(Activity)
Each record below should be given again exactly as it reads.
- - -
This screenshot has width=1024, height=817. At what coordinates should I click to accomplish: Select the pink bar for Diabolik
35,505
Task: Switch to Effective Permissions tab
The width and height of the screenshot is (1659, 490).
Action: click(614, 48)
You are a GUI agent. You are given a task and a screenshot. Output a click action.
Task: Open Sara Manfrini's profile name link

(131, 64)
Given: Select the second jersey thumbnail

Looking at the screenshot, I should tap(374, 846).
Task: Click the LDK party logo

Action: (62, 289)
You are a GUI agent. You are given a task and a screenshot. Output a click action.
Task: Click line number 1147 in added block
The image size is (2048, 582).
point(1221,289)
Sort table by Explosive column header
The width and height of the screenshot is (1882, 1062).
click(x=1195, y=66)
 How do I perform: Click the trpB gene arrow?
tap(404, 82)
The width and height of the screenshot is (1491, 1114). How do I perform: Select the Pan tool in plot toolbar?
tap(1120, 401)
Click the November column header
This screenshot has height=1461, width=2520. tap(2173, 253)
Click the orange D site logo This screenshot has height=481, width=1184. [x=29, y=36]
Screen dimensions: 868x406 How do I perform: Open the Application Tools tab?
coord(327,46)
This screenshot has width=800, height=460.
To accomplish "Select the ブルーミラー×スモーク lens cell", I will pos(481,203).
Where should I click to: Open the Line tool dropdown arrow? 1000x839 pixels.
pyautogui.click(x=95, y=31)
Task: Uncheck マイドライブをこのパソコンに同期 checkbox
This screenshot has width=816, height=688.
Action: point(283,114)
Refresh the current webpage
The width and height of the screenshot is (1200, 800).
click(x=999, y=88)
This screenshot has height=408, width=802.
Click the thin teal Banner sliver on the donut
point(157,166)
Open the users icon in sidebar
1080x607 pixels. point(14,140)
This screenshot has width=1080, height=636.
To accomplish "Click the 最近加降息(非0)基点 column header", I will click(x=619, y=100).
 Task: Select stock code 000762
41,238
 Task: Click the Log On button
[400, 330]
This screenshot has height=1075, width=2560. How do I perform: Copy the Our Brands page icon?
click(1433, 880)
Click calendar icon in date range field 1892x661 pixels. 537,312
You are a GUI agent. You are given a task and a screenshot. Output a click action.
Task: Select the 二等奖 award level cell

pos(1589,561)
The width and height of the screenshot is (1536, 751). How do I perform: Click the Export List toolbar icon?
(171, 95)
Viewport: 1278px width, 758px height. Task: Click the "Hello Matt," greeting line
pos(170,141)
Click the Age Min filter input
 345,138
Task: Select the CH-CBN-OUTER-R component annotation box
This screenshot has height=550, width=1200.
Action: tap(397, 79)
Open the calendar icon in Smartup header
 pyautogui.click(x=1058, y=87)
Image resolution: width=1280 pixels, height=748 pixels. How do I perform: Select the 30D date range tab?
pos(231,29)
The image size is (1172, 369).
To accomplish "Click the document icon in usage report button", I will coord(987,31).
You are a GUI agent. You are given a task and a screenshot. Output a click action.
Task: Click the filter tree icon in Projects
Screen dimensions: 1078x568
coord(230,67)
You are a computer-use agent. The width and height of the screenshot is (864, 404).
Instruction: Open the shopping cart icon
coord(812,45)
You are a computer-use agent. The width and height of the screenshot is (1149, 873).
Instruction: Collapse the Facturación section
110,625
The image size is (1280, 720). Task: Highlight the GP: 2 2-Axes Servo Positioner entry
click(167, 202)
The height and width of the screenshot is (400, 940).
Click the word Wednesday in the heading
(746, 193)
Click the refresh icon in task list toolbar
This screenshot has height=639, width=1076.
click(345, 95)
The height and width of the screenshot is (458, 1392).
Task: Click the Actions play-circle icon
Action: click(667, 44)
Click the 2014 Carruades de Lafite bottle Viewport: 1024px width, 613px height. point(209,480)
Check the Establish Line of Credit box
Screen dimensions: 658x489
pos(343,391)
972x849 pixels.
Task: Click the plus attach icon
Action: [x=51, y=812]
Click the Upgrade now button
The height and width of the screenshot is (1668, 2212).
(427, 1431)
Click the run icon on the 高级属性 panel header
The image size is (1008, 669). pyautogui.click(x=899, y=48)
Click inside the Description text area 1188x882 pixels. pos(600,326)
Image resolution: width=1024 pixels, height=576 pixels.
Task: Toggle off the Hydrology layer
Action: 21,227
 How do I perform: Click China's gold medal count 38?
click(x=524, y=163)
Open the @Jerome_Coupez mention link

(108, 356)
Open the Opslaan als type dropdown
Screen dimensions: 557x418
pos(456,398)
- - -
(Solution to this problem)
This screenshot has width=1024, height=817. At what coordinates should I click to accomplish: Select the pink bar for Diabolik
35,505
Task: Switch to Effective Permissions tab
The width and height of the screenshot is (1659, 490).
Action: click(614, 48)
You are a GUI agent. You are given a task and a screenshot. Output a click action.
Task: Open Sara Manfrini's profile name link

(131, 64)
Given: Select the second jersey thumbnail

Looking at the screenshot, I should tap(374, 846).
Task: Click the LDK party logo

Action: (62, 289)
You are a GUI agent. You are given a task and a screenshot. Output a click action.
Task: Click line number 1147 in added block
The image size is (2048, 582).
point(1221,289)
Sort table by Explosive column header
The width and height of the screenshot is (1882, 1062).
click(x=1195, y=66)
 How do I perform: Click the trpB gene arrow?
tap(404, 82)
The width and height of the screenshot is (1491, 1114). How do I perform: Select the Pan tool in plot toolbar?
tap(1120, 401)
Click the November column header
This screenshot has height=1461, width=2520. tap(2173, 253)
Click the orange D site logo This screenshot has height=481, width=1184. [x=29, y=36]
Screen dimensions: 868x406 How do I perform: Open the Application Tools tab?
coord(327,46)
This screenshot has width=800, height=460.
To accomplish "Select the ブルーミラー×スモーク lens cell", I will pos(481,203).
Where should I click to: Open the Line tool dropdown arrow? 1000x839 pixels.
pyautogui.click(x=95, y=31)
Task: Uncheck マイドライブをこのパソコンに同期 checkbox
This screenshot has width=816, height=688.
Action: point(283,114)
Refresh the current webpage
The width and height of the screenshot is (1200, 800).
click(x=999, y=88)
This screenshot has height=408, width=802.
Click the thin teal Banner sliver on the donut
point(157,166)
Open the users icon in sidebar
1080x607 pixels. point(14,140)
This screenshot has width=1080, height=636.
To accomplish "Click the 最近加降息(非0)基点 column header", I will click(x=619, y=100).
 Task: Select stock code 000762
41,238
 Task: Click the Log On button
[400, 330]
This screenshot has height=1075, width=2560. How do I perform: Copy the Our Brands page icon?
click(1433, 880)
Click calendar icon in date range field 1892x661 pixels. 537,312
You are a GUI agent. You are given a task and a screenshot. Output a click action.
Task: Select the 二等奖 award level cell

pos(1589,561)
The width and height of the screenshot is (1536, 751). How do I perform: Click the Export List toolbar icon?
(171, 95)
Viewport: 1278px width, 758px height. Task: Click the "Hello Matt," greeting line
pos(170,141)
Click the Age Min filter input
 345,138
Task: Select the CH-CBN-OUTER-R component annotation box
This screenshot has height=550, width=1200.
Action: tap(397, 79)
Open the calendar icon in Smartup header
 pyautogui.click(x=1058, y=87)
Image resolution: width=1280 pixels, height=748 pixels. How do I perform: Select the 30D date range tab?
pos(231,29)
The image size is (1172, 369).
To accomplish "Click the document icon in usage report button", I will coord(987,31).
You are a GUI agent. You are given a task and a screenshot. Output a click action.
Task: Click the filter tree icon in Projects
Screen dimensions: 1078x568
coord(230,67)
You are a computer-use agent. The width and height of the screenshot is (864, 404).
Instruction: Open the shopping cart icon
coord(812,45)
You are a computer-use agent. The width and height of the screenshot is (1149, 873).
Instruction: Collapse the Facturación section
110,625
The image size is (1280, 720). Task: Highlight the GP: 2 2-Axes Servo Positioner entry
click(167, 202)
The height and width of the screenshot is (400, 940).
Click the word Wednesday in the heading
(746, 193)
Click the refresh icon in task list toolbar
This screenshot has height=639, width=1076.
click(345, 95)
The height and width of the screenshot is (458, 1392).
Task: Click the Actions play-circle icon
Action: click(667, 44)
Click the 2014 Carruades de Lafite bottle Viewport: 1024px width, 613px height. point(209,480)
Check the Establish Line of Credit box
Screen dimensions: 658x489
pos(343,391)
972x849 pixels.
Task: Click the plus attach icon
Action: [x=51, y=812]
Click the Upgrade now button
The height and width of the screenshot is (1668, 2212).
(427, 1431)
Click the run icon on the 高级属性 panel header
The image size is (1008, 669). pyautogui.click(x=899, y=48)
Click inside the Description text area 1188x882 pixels. pos(600,326)
Image resolution: width=1024 pixels, height=576 pixels.
Task: Toggle off the Hydrology layer
Action: 21,227
 How do I perform: Click China's gold medal count 38?
click(x=524, y=163)
Open the @Jerome_Coupez mention link

(108, 356)
Open the Opslaan als type dropdown
Screen dimensions: 557x418
pos(456,398)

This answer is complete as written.